(Text and item location entries)
%%
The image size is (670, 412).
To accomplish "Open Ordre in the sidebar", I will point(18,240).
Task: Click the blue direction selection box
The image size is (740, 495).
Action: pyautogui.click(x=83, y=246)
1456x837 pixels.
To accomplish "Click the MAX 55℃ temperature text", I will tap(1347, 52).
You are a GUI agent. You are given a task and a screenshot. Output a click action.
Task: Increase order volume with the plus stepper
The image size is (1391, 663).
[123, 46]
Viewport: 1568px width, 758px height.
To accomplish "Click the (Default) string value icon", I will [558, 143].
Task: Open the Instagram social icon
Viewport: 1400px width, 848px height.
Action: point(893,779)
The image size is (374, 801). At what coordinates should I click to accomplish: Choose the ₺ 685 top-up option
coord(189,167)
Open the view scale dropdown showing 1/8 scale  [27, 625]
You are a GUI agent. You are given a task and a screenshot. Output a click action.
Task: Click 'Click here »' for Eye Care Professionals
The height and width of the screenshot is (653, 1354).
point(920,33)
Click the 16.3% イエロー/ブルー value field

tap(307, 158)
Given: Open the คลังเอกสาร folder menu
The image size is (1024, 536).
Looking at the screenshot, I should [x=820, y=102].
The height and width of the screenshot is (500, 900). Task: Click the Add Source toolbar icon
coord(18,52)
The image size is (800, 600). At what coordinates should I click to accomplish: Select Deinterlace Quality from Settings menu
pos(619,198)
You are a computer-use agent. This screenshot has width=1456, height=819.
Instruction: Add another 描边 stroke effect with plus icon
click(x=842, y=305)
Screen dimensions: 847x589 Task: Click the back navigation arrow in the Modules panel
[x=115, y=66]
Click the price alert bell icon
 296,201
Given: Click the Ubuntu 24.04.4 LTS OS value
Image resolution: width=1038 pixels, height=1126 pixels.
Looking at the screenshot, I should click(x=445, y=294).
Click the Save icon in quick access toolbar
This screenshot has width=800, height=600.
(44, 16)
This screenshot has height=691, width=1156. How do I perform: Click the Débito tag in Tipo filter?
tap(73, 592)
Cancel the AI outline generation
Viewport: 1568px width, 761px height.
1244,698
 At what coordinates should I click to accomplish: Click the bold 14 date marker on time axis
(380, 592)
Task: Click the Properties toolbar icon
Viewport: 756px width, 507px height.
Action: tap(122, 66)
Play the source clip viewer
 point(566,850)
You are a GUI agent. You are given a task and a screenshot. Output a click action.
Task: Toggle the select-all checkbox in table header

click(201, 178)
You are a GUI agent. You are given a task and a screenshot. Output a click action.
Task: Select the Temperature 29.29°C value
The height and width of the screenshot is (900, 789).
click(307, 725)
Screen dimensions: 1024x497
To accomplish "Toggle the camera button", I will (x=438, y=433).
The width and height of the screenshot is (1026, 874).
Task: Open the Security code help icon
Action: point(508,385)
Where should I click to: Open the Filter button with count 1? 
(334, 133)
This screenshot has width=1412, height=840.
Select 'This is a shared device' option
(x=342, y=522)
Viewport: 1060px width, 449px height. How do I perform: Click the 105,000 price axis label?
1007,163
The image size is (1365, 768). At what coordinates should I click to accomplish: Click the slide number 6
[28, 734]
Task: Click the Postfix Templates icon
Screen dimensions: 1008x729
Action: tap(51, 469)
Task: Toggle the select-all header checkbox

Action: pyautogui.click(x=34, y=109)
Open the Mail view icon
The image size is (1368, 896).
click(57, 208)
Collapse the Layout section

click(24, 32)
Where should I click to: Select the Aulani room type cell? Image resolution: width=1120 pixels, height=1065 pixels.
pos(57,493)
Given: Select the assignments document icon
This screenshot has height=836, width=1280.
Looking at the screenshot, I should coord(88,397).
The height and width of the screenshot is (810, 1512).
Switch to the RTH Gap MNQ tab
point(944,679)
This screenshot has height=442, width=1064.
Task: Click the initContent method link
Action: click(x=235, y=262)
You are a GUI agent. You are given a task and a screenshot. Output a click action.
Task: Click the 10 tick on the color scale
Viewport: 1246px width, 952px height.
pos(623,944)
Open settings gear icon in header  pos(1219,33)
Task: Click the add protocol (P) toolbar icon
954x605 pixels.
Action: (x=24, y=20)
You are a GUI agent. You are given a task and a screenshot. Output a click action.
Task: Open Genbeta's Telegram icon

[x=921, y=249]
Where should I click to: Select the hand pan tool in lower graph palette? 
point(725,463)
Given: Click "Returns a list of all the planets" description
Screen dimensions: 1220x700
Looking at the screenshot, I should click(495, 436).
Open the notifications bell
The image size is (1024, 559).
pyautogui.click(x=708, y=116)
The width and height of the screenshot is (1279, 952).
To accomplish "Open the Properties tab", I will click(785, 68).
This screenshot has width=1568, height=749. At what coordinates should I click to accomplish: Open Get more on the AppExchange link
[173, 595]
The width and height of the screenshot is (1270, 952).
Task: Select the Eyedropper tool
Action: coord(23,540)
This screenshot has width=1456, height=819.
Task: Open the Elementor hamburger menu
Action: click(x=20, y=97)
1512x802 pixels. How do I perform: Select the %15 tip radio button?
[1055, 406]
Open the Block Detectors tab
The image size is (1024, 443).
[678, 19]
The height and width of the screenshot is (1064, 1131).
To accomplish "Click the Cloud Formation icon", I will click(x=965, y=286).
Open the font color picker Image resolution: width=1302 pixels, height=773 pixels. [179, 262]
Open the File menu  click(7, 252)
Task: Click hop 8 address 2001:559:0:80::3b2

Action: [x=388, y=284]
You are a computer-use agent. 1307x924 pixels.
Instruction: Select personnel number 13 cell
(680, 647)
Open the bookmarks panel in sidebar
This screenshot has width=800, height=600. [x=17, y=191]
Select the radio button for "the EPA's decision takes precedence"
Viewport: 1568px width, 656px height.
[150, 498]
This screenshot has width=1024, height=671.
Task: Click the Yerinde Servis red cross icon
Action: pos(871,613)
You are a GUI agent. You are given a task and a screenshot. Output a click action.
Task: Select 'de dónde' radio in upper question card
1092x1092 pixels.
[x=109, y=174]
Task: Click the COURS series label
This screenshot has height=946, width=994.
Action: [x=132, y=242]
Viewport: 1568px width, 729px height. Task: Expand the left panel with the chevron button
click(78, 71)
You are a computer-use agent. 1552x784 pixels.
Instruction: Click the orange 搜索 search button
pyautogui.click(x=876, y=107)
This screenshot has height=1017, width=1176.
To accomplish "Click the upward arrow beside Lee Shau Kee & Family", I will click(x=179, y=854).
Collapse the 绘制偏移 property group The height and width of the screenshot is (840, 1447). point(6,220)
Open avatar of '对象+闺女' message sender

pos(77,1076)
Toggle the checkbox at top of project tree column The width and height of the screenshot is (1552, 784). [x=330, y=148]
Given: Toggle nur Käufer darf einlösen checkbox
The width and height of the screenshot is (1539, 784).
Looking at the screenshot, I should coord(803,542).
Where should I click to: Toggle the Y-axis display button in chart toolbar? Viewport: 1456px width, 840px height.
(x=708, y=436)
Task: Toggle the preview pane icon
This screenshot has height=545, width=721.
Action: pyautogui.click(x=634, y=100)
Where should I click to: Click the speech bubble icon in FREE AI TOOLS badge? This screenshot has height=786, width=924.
%%
§ **WRITTEN PROBLEM**: Return every line of the material above verbatim, changing nothing.

§ **FINAL ANSWER**:
The image size is (670, 412).
To accomplish "Open Ordre in the sidebar", I will point(18,240).
Task: Click the blue direction selection box
The image size is (740, 495).
Action: pyautogui.click(x=83, y=246)
1456x837 pixels.
To accomplish "Click the MAX 55℃ temperature text", I will tap(1347, 52).
You are a GUI agent. You are given a task and a screenshot. Output a click action.
Task: Increase order volume with the plus stepper
The image size is (1391, 663).
[123, 46]
Viewport: 1568px width, 758px height.
To accomplish "Click the (Default) string value icon", I will [558, 143].
Task: Open the Instagram social icon
Viewport: 1400px width, 848px height.
Action: point(893,779)
The image size is (374, 801). At what coordinates should I click to accomplish: Choose the ₺ 685 top-up option
coord(189,167)
Open the view scale dropdown showing 1/8 scale  [27, 625]
You are a GUI agent. You are given a task and a screenshot. Output a click action.
Task: Click 'Click here »' for Eye Care Professionals
The height and width of the screenshot is (653, 1354).
point(920,33)
Click the 16.3% イエロー/ブルー value field

tap(307, 158)
Given: Open the คลังเอกสาร folder menu
The image size is (1024, 536).
Looking at the screenshot, I should [x=820, y=102].
The height and width of the screenshot is (500, 900). Task: Click the Add Source toolbar icon
coord(18,52)
The image size is (800, 600). At what coordinates should I click to accomplish: Select Deinterlace Quality from Settings menu
pos(619,198)
You are a computer-use agent. This screenshot has width=1456, height=819.
Instruction: Add another 描边 stroke effect with plus icon
click(x=842, y=305)
Screen dimensions: 847x589 Task: Click the back navigation arrow in the Modules panel
[x=115, y=66]
Click the price alert bell icon
 296,201
Given: Click the Ubuntu 24.04.4 LTS OS value
Image resolution: width=1038 pixels, height=1126 pixels.
Looking at the screenshot, I should click(x=445, y=294).
Click the Save icon in quick access toolbar
This screenshot has width=800, height=600.
(44, 16)
This screenshot has height=691, width=1156. How do I perform: Click the Débito tag in Tipo filter?
tap(73, 592)
Cancel the AI outline generation
Viewport: 1568px width, 761px height.
1244,698
 At what coordinates should I click to accomplish: Click the bold 14 date marker on time axis
(380, 592)
Task: Click the Properties toolbar icon
Viewport: 756px width, 507px height.
Action: tap(122, 66)
Play the source clip viewer
 point(566,850)
You are a GUI agent. You are given a task and a screenshot. Output a click action.
Task: Toggle the select-all checkbox in table header

click(201, 178)
You are a GUI agent. You are given a task and a screenshot. Output a click action.
Task: Select the Temperature 29.29°C value
The height and width of the screenshot is (900, 789).
click(307, 725)
Screen dimensions: 1024x497
To accomplish "Toggle the camera button", I will (x=438, y=433).
The width and height of the screenshot is (1026, 874).
Task: Open the Security code help icon
Action: point(508,385)
Where should I click to: Open the Filter button with count 1? 
(334, 133)
This screenshot has width=1412, height=840.
Select 'This is a shared device' option
(x=342, y=522)
Viewport: 1060px width, 449px height. How do I perform: Click the 105,000 price axis label?
1007,163
The image size is (1365, 768). At what coordinates should I click to accomplish: Click the slide number 6
[28, 734]
Task: Click the Postfix Templates icon
Screen dimensions: 1008x729
Action: tap(51, 469)
Task: Toggle the select-all header checkbox

Action: pyautogui.click(x=34, y=109)
Open the Mail view icon
The image size is (1368, 896).
click(57, 208)
Collapse the Layout section

click(24, 32)
Where should I click to: Select the Aulani room type cell? Image resolution: width=1120 pixels, height=1065 pixels.
pos(57,493)
Given: Select the assignments document icon
This screenshot has height=836, width=1280.
Looking at the screenshot, I should coord(88,397).
The height and width of the screenshot is (810, 1512).
Switch to the RTH Gap MNQ tab
point(944,679)
This screenshot has height=442, width=1064.
Task: Click the initContent method link
Action: click(x=235, y=262)
You are a GUI agent. You are given a task and a screenshot. Output a click action.
Task: Click the 10 tick on the color scale
Viewport: 1246px width, 952px height.
pos(623,944)
Open settings gear icon in header  pos(1219,33)
Task: Click the add protocol (P) toolbar icon
954x605 pixels.
Action: (x=24, y=20)
You are a GUI agent. You are given a task and a screenshot. Output a click action.
Task: Open Genbeta's Telegram icon

[x=921, y=249]
Where should I click to: Select the hand pan tool in lower graph palette? 
point(725,463)
Given: Click "Returns a list of all the planets" description
Screen dimensions: 1220x700
Looking at the screenshot, I should click(495, 436).
Open the notifications bell
The image size is (1024, 559).
pyautogui.click(x=708, y=116)
The width and height of the screenshot is (1279, 952).
To accomplish "Open the Properties tab", I will click(785, 68).
This screenshot has width=1568, height=749. At what coordinates should I click to accomplish: Open Get more on the AppExchange link
[173, 595]
The width and height of the screenshot is (1270, 952).
Task: Select the Eyedropper tool
Action: coord(23,540)
This screenshot has width=1456, height=819.
Task: Open the Elementor hamburger menu
Action: click(x=20, y=97)
1512x802 pixels. How do I perform: Select the %15 tip radio button?
[1055, 406]
Open the Block Detectors tab
The image size is (1024, 443).
[678, 19]
The height and width of the screenshot is (1064, 1131).
To accomplish "Click the Cloud Formation icon", I will click(x=965, y=286).
Open the font color picker Image resolution: width=1302 pixels, height=773 pixels. [179, 262]
Open the File menu  click(7, 252)
Task: Click hop 8 address 2001:559:0:80::3b2

Action: [x=388, y=284]
You are a computer-use agent. 1307x924 pixels.
Instruction: Select personnel number 13 cell
(680, 647)
Open the bookmarks panel in sidebar
This screenshot has width=800, height=600. [x=17, y=191]
Select the radio button for "the EPA's decision takes precedence"
Viewport: 1568px width, 656px height.
[150, 498]
This screenshot has width=1024, height=671.
Task: Click the Yerinde Servis red cross icon
Action: pos(871,613)
You are a GUI agent. You are given a task and a screenshot. Output a click action.
Task: Select 'de dónde' radio in upper question card
1092x1092 pixels.
[x=109, y=174]
Task: Click the COURS series label
This screenshot has height=946, width=994.
Action: [x=132, y=242]
Viewport: 1568px width, 729px height. Task: Expand the left panel with the chevron button
click(78, 71)
You are a computer-use agent. 1552x784 pixels.
Instruction: Click the orange 搜索 search button
pyautogui.click(x=876, y=107)
This screenshot has height=1017, width=1176.
To accomplish "Click the upward arrow beside Lee Shau Kee & Family", I will click(x=179, y=854).
Collapse the 绘制偏移 property group The height and width of the screenshot is (840, 1447). point(6,220)
Open avatar of '对象+闺女' message sender

pos(77,1076)
Toggle the checkbox at top of project tree column The width and height of the screenshot is (1552, 784). [x=330, y=148]
Given: Toggle nur Käufer darf einlösen checkbox
The width and height of the screenshot is (1539, 784).
Looking at the screenshot, I should coord(803,542).
Where should I click to: Toggle the Y-axis display button in chart toolbar? Viewport: 1456px width, 840px height.
(x=708, y=436)
Task: Toggle the preview pane icon
This screenshot has height=545, width=721.
Action: pyautogui.click(x=634, y=100)
Where should I click to: Click the speech bubble icon in FREE AI TOOLS badge? This screenshot has height=786, width=924.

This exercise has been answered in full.